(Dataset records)
** START **
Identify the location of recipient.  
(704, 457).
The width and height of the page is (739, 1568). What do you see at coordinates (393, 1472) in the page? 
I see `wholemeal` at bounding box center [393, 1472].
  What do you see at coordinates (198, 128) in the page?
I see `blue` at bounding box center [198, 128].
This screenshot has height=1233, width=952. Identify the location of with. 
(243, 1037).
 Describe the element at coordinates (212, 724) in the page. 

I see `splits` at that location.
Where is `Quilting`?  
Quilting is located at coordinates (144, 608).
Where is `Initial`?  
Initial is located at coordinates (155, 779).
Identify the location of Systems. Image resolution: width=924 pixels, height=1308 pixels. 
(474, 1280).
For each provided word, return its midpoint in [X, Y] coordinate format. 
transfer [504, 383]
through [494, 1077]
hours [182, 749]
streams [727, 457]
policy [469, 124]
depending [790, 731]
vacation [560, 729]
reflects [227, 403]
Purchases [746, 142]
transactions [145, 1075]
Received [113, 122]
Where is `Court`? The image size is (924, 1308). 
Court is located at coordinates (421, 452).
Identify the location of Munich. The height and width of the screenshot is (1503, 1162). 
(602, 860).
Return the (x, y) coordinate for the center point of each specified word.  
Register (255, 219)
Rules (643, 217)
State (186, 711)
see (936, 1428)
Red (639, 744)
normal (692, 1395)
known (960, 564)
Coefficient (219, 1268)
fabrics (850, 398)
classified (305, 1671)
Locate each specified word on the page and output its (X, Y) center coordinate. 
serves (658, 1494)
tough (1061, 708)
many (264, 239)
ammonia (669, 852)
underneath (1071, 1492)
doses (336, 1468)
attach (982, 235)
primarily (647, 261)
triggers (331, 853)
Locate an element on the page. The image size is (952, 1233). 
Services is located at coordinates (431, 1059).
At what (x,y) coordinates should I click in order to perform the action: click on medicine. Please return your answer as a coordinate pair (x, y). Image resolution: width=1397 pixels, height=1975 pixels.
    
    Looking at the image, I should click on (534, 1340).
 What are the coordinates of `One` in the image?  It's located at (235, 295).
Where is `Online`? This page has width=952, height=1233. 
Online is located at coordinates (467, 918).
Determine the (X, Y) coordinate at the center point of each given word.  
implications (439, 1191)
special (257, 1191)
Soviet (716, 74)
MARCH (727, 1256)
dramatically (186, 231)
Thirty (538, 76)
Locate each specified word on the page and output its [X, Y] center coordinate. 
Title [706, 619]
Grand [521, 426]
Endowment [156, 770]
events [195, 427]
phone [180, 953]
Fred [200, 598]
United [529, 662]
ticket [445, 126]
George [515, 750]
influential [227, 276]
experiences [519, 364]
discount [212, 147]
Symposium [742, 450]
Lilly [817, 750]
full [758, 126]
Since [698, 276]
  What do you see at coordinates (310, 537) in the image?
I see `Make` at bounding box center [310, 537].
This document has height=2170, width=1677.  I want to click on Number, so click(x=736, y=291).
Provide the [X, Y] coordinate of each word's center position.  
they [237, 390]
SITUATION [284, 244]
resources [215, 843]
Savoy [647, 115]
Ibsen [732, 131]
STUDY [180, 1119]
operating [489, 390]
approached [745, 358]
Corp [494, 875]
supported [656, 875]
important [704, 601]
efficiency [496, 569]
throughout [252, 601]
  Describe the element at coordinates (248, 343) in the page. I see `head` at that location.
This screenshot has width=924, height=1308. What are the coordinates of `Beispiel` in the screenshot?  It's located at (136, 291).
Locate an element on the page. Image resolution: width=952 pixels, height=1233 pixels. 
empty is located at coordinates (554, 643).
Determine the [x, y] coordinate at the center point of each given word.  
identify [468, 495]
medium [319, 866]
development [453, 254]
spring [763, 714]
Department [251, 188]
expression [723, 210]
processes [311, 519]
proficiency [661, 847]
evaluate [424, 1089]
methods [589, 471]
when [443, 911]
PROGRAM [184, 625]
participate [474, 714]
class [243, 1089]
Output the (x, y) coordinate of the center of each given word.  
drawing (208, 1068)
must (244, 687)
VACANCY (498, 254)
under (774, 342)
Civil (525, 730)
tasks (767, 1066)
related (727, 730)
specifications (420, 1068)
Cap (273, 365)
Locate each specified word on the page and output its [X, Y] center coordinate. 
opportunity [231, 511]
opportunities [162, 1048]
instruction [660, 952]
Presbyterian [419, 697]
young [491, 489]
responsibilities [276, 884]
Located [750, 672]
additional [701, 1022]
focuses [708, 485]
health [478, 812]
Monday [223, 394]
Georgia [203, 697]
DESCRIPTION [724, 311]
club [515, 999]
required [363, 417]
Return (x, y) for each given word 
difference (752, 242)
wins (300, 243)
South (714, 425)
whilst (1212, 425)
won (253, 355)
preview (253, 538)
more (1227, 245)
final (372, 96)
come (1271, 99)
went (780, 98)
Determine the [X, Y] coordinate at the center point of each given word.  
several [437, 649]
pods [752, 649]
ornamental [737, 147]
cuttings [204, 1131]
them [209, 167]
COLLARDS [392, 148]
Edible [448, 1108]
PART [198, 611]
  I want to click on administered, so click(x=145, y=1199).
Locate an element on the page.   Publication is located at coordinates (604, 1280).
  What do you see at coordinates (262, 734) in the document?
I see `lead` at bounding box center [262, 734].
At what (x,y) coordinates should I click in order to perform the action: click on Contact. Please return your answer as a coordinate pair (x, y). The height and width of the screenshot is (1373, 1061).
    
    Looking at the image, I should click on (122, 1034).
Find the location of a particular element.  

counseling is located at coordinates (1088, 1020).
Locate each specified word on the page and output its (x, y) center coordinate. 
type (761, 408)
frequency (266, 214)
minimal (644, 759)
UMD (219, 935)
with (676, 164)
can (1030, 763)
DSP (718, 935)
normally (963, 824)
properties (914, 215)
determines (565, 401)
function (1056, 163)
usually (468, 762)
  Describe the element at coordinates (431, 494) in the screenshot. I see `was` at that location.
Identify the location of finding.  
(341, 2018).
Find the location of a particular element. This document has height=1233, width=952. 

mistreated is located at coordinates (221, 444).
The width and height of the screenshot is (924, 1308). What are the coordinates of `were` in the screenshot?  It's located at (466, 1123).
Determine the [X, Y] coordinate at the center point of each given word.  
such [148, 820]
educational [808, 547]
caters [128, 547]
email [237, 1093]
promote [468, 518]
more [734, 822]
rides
** END **
# GOAL OF THE EXERCISE
Could you output every line of the material above as a Markdown table with two columns, Row and Line, numbering the rows and leaving out blank lines?

# ANSWER
| Row | Line |
|---|---|
| 1 | Identify the location of recipient.   |
| 2 | (704, 457). |
| 3 | The width and height of the page is (739, 1568). What do you see at coordinates (393, 1472) in the page?  |
| 4 | I see `wholemeal` at bounding box center [393, 1472]. |
| 5 |   What do you see at coordinates (198, 128) in the page? |
| 6 | I see `blue` at bounding box center [198, 128]. |
| 7 | This screenshot has height=1233, width=952. Identify the location of with.  |
| 8 | (243, 1037). |
| 9 |  Describe the element at coordinates (212, 724) in the page.  |
| 10 | I see `splits` at that location. |
| 11 | Where is `Quilting`?   |
| 12 | Quilting is located at coordinates (144, 608). |
| 13 | Where is `Initial`?   |
| 14 | Initial is located at coordinates (155, 779). |
| 15 | Identify the location of Systems. Image resolution: width=924 pixels, height=1308 pixels.  |
| 16 | (474, 1280). |
| 17 | For each provided word, return its midpoint in [X, Y] coordinate format.  |
| 18 | transfer [504, 383] |
| 19 | through [494, 1077] |
| 20 | hours [182, 749] |
| 21 | streams [727, 457] |
| 22 | policy [469, 124] |
| 23 | depending [790, 731] |
| 24 | vacation [560, 729] |
| 25 | reflects [227, 403] |
| 26 | Purchases [746, 142] |
| 27 | transactions [145, 1075] |
| 28 | Received [113, 122] |
| 29 | Where is `Court`? The image size is (924, 1308).  |
| 30 | Court is located at coordinates (421, 452). |
| 31 | Identify the location of Munich. The height and width of the screenshot is (1503, 1162).  |
| 32 | (602, 860). |
| 33 | Return the (x, y) coordinate for the center point of each specified word.   |
| 34 | Register (255, 219) |
| 35 | Rules (643, 217) |
| 36 | State (186, 711) |
| 37 | see (936, 1428) |
| 38 | Red (639, 744) |
| 39 | normal (692, 1395) |
| 40 | known (960, 564) |
| 41 | Coefficient (219, 1268) |
| 42 | fabrics (850, 398) |
| 43 | classified (305, 1671) |
| 44 | Locate each specified word on the page and output its (X, Y) center coordinate.  |
| 45 | serves (658, 1494) |
| 46 | tough (1061, 708) |
| 47 | many (264, 239) |
| 48 | ammonia (669, 852) |
| 49 | underneath (1071, 1492) |
| 50 | doses (336, 1468) |
| 51 | attach (982, 235) |
| 52 | primarily (647, 261) |
| 53 | triggers (331, 853) |
| 54 | Locate an element on the page. The image size is (952, 1233).  |
| 55 | Services is located at coordinates (431, 1059). |
| 56 | At what (x,y) coordinates should I click in order to perform the action: click on medicine. Please return your answer as a coordinate pair (x, y). Image resolution: width=1397 pixels, height=1975 pixels. |
| 57 |     Looking at the image, I should click on (534, 1340). |
| 58 |  What are the coordinates of `One` in the image?  It's located at (235, 295). |
| 59 | Where is `Online`? This page has width=952, height=1233.  |
| 60 | Online is located at coordinates (467, 918). |
| 61 | Determine the (X, Y) coordinate at the center point of each given word.   |
| 62 | implications (439, 1191) |
| 63 | special (257, 1191) |
| 64 | Soviet (716, 74) |
| 65 | MARCH (727, 1256) |
| 66 | dramatically (186, 231) |
| 67 | Thirty (538, 76) |
| 68 | Locate each specified word on the page and output its [X, Y] center coordinate.  |
| 69 | Title [706, 619] |
| 70 | Grand [521, 426] |
| 71 | Endowment [156, 770] |
| 72 | events [195, 427] |
| 73 | phone [180, 953] |
| 74 | Fred [200, 598] |
| 75 | United [529, 662] |
| 76 | ticket [445, 126] |
| 77 | George [515, 750] |
| 78 | influential [227, 276] |
| 79 | experiences [519, 364] |
| 80 | discount [212, 147] |
| 81 | Symposium [742, 450] |
| 82 | Lilly [817, 750] |
| 83 | full [758, 126] |
| 84 | Since [698, 276] |
| 85 |   What do you see at coordinates (310, 537) in the image? |
| 86 | I see `Make` at bounding box center [310, 537]. |
| 87 | This document has height=2170, width=1677.  I want to click on Number, so click(x=736, y=291). |
| 88 | Provide the [X, Y] coordinate of each word's center position.   |
| 89 | they [237, 390] |
| 90 | SITUATION [284, 244] |
| 91 | resources [215, 843] |
| 92 | Savoy [647, 115] |
| 93 | Ibsen [732, 131] |
| 94 | STUDY [180, 1119] |
| 95 | operating [489, 390] |
| 96 | approached [745, 358] |
| 97 | Corp [494, 875] |
| 98 | supported [656, 875] |
| 99 | important [704, 601] |
| 100 | efficiency [496, 569] |
| 101 | throughout [252, 601] |
| 102 |   Describe the element at coordinates (248, 343) in the page. I see `head` at that location. |
| 103 | This screenshot has width=924, height=1308. What are the coordinates of `Beispiel` in the screenshot?  It's located at (136, 291). |
| 104 | Locate an element on the page. Image resolution: width=952 pixels, height=1233 pixels.  |
| 105 | empty is located at coordinates (554, 643). |
| 106 | Determine the [x, y] coordinate at the center point of each given word.   |
| 107 | identify [468, 495] |
| 108 | medium [319, 866] |
| 109 | development [453, 254] |
| 110 | spring [763, 714] |
| 111 | Department [251, 188] |
| 112 | expression [723, 210] |
| 113 | processes [311, 519] |
| 114 | proficiency [661, 847] |
| 115 | evaluate [424, 1089] |
| 116 | methods [589, 471] |
| 117 | when [443, 911] |
| 118 | PROGRAM [184, 625] |
| 119 | participate [474, 714] |
| 120 | class [243, 1089] |
| 121 | Output the (x, y) coordinate of the center of each given word.   |
| 122 | drawing (208, 1068) |
| 123 | must (244, 687) |
| 124 | VACANCY (498, 254) |
| 125 | under (774, 342) |
| 126 | Civil (525, 730) |
| 127 | tasks (767, 1066) |
| 128 | related (727, 730) |
| 129 | specifications (420, 1068) |
| 130 | Cap (273, 365) |
| 131 | Locate each specified word on the page and output its [X, Y] center coordinate.  |
| 132 | opportunity [231, 511] |
| 133 | opportunities [162, 1048] |
| 134 | instruction [660, 952] |
| 135 | Presbyterian [419, 697] |
| 136 | young [491, 489] |
| 137 | responsibilities [276, 884] |
| 138 | Located [750, 672] |
| 139 | additional [701, 1022] |
| 140 | focuses [708, 485] |
| 141 | health [478, 812] |
| 142 | Monday [223, 394] |
| 143 | Georgia [203, 697] |
| 144 | DESCRIPTION [724, 311] |
| 145 | club [515, 999] |
| 146 | required [363, 417] |
| 147 | Return (x, y) for each given word  |
| 148 | difference (752, 242) |
| 149 | wins (300, 243) |
| 150 | South (714, 425) |
| 151 | whilst (1212, 425) |
| 152 | won (253, 355) |
| 153 | preview (253, 538) |
| 154 | more (1227, 245) |
| 155 | final (372, 96) |
| 156 | come (1271, 99) |
| 157 | went (780, 98) |
| 158 | Determine the [X, Y] coordinate at the center point of each given word.   |
| 159 | several [437, 649] |
| 160 | pods [752, 649] |
| 161 | ornamental [737, 147] |
| 162 | cuttings [204, 1131] |
| 163 | them [209, 167] |
| 164 | COLLARDS [392, 148] |
| 165 | Edible [448, 1108] |
| 166 | PART [198, 611] |
| 167 |   I want to click on administered, so click(x=145, y=1199). |
| 168 | Locate an element on the page.   Publication is located at coordinates (604, 1280). |
| 169 |   What do you see at coordinates (262, 734) in the document? |
| 170 | I see `lead` at bounding box center [262, 734]. |
| 171 | At what (x,y) coordinates should I click in order to perform the action: click on Contact. Please return your answer as a coordinate pair (x, y). The height and width of the screenshot is (1373, 1061). |
| 172 |     Looking at the image, I should click on (122, 1034). |
| 173 | Find the location of a particular element.   |
| 174 | counseling is located at coordinates (1088, 1020). |
| 175 | Locate each specified word on the page and output its (x, y) center coordinate.  |
| 176 | type (761, 408) |
| 177 | frequency (266, 214) |
| 178 | minimal (644, 759) |
| 179 | UMD (219, 935) |
| 180 | with (676, 164) |
| 181 | can (1030, 763) |
| 182 | DSP (718, 935) |
| 183 | normally (963, 824) |
| 184 | properties (914, 215) |
| 185 | determines (565, 401) |
| 186 | function (1056, 163) |
| 187 | usually (468, 762) |
| 188 |   Describe the element at coordinates (431, 494) in the screenshot. I see `was` at that location. |
| 189 | Identify the location of finding.   |
| 190 | (341, 2018). |
| 191 | Find the location of a particular element. This document has height=1233, width=952.  |
| 192 | mistreated is located at coordinates (221, 444). |
| 193 | The width and height of the screenshot is (924, 1308). What are the coordinates of `were` in the screenshot?  It's located at (466, 1123). |
| 194 | Determine the [X, Y] coordinate at the center point of each given word.   |
| 195 | such [148, 820] |
| 196 | educational [808, 547] |
| 197 | caters [128, 547] |
| 198 | email [237, 1093] |
| 199 | promote [468, 518] |
| 200 | more [734, 822] |
| 201 | rides |